La evolución de la especie

La visión de un cráneo produce, por lo general,  un efecto a medias entre la fascinación y el temor. Quizá es que no podemos evitar vernos a nosotros mismos en la inquietante simplicidad de unas cuencas vacías. Han encontrado en África un ejemplar joven de un nuevo homínido y la comunidad científica da saltos de alegría porque con el descubrimiento vamos a poder saber mucho más de la historia de la humanidad. Que no se irriten los paleontólogos, pero se me antoja que estudiar ese pasado de huesos despojado de todas las partes blandas que alguna vez alojaron algún tipo de sentimiento es mucho más fácil que analizar el presente.            

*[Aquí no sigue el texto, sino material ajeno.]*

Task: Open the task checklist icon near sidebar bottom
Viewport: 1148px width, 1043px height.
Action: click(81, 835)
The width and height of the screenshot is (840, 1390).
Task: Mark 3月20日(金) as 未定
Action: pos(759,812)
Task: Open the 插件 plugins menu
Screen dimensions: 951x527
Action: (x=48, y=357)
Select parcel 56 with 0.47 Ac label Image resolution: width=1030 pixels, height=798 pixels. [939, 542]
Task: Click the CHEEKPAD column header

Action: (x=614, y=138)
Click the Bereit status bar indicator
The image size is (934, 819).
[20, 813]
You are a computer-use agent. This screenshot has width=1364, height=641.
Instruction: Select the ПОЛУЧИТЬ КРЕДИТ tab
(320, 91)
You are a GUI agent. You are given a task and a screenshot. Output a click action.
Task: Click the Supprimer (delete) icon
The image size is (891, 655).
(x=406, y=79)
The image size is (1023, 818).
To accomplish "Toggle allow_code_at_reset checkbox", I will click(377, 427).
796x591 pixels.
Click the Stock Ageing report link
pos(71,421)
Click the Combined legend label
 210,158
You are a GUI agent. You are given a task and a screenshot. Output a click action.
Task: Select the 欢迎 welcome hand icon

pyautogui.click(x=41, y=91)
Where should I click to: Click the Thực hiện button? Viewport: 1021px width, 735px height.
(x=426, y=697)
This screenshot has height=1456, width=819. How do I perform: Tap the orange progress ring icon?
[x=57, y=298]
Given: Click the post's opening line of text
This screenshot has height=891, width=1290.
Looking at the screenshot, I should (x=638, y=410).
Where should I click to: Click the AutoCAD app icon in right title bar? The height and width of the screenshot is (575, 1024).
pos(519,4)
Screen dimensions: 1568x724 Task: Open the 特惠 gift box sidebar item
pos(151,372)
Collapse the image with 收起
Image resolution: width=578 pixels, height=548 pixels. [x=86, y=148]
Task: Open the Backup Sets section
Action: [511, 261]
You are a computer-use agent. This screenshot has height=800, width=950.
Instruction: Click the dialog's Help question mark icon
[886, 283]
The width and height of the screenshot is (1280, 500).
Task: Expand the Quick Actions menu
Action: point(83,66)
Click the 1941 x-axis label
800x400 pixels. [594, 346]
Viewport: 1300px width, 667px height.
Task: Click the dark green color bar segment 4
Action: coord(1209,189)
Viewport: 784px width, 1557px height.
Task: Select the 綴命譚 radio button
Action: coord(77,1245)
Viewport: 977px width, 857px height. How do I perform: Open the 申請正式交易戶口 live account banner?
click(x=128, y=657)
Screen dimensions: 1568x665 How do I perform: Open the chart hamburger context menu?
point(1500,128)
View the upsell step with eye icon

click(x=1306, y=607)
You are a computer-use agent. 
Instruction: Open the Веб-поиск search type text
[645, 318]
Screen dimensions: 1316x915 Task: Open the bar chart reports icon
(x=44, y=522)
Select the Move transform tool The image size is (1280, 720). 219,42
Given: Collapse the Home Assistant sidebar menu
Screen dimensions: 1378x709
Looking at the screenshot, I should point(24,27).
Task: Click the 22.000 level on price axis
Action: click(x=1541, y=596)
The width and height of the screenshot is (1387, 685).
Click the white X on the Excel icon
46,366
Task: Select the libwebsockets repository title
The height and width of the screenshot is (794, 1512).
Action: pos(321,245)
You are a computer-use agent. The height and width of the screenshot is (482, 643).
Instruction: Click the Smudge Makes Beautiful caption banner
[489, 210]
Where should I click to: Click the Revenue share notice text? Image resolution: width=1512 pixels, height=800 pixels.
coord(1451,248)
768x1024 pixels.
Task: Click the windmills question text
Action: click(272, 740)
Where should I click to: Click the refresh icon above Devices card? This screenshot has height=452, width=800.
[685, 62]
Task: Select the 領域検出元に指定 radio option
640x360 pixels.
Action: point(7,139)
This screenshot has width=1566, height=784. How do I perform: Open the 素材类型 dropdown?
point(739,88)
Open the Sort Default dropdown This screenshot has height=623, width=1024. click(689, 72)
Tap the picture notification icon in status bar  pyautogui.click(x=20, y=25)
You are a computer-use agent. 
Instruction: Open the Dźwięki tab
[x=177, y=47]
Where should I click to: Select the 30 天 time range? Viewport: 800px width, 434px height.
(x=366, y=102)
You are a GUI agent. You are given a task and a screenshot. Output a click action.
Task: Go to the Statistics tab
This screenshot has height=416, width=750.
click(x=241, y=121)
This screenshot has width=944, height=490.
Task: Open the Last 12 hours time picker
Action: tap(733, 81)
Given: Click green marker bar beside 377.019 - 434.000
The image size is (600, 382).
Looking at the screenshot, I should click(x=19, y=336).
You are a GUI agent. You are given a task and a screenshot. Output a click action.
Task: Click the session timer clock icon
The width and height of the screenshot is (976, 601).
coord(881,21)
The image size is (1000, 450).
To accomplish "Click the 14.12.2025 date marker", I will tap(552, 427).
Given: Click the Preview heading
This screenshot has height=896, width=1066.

No sé si hay mucho salto entre el australophitecus de hace dos millones de años y el joven que hoy es noticia por la atrocidad de sus crímenes. Lo difícil no es saber cómo crecen ahora los huesos de estos jóvenes, casi niños, que se lanzan a degüello contra sus semejantes sin motivo aparente. Lo difícil es saber qué está pasando dentro del cerebro humano para que la conducta se modifique hasta llegar a barbaridades monstruosas que el joven africano de hace dos millones de años ni siquiera hubiera imaginado. Me dirán que ése es trabajo de siquiatras y no de paleontólogos. Ya. Pero si se da el caso –y se da mucho– de que se acude al siquiatra sólo porque la novia o el novio te ha abandonado, el problema, posiblemente, viene de antes. Y supera a la siquiatría. Que algún paleontólogo investigue las últimas generaciones. Quizá descubra que todo el espacio posible del cráneo del homo sapiens lo ocupan ya dos enormes cuencas vacías y que, en algún momento, algo se rompió en la cadena de la evolución humana.